* Begin *
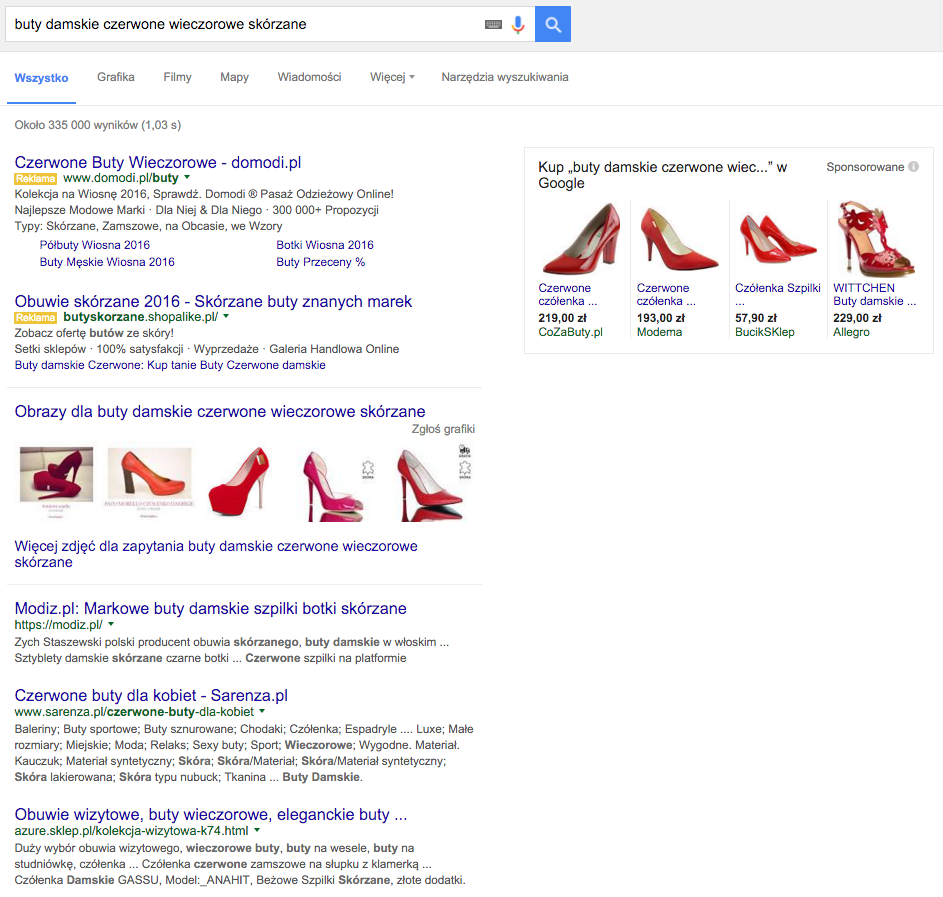Screen dimensions: 943x897
Task: Open the Czerwone Buty Wieczorowe domodi.pl result
Action: tap(158, 162)
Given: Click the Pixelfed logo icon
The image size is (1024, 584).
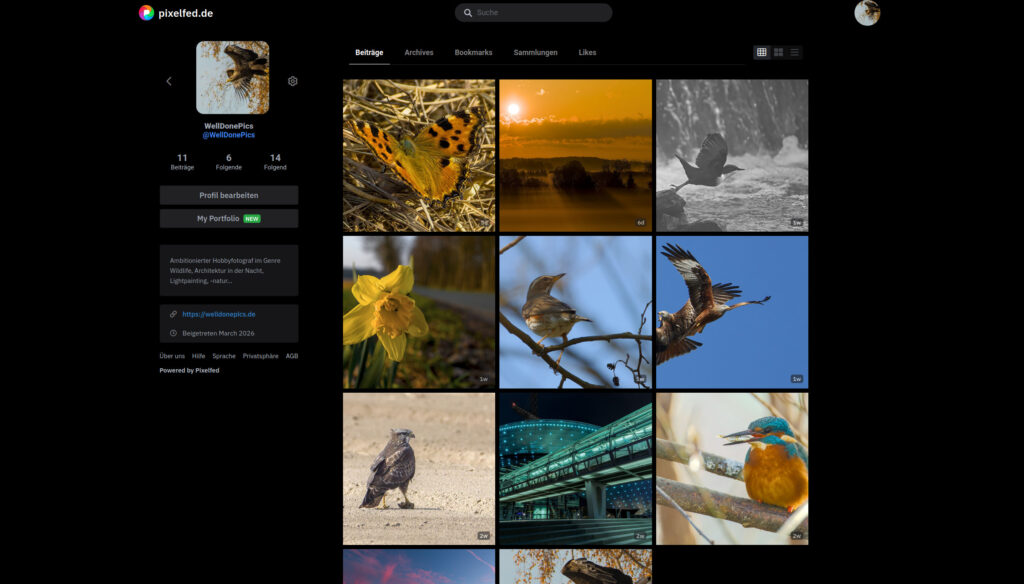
* End *
**PROBLEM:** Please rewrite the listing above with "logo icon" swapped for "emblem", keeping everything else the same and omitting the pictures.

**OUTPUT BELOW:**
Screen dimensions: 943x897
Task: Open the Czerwone Buty Wieczorowe domodi.pl result
Action: tap(158, 162)
Given: Click the Pixelfed emblem
The image size is (1024, 584).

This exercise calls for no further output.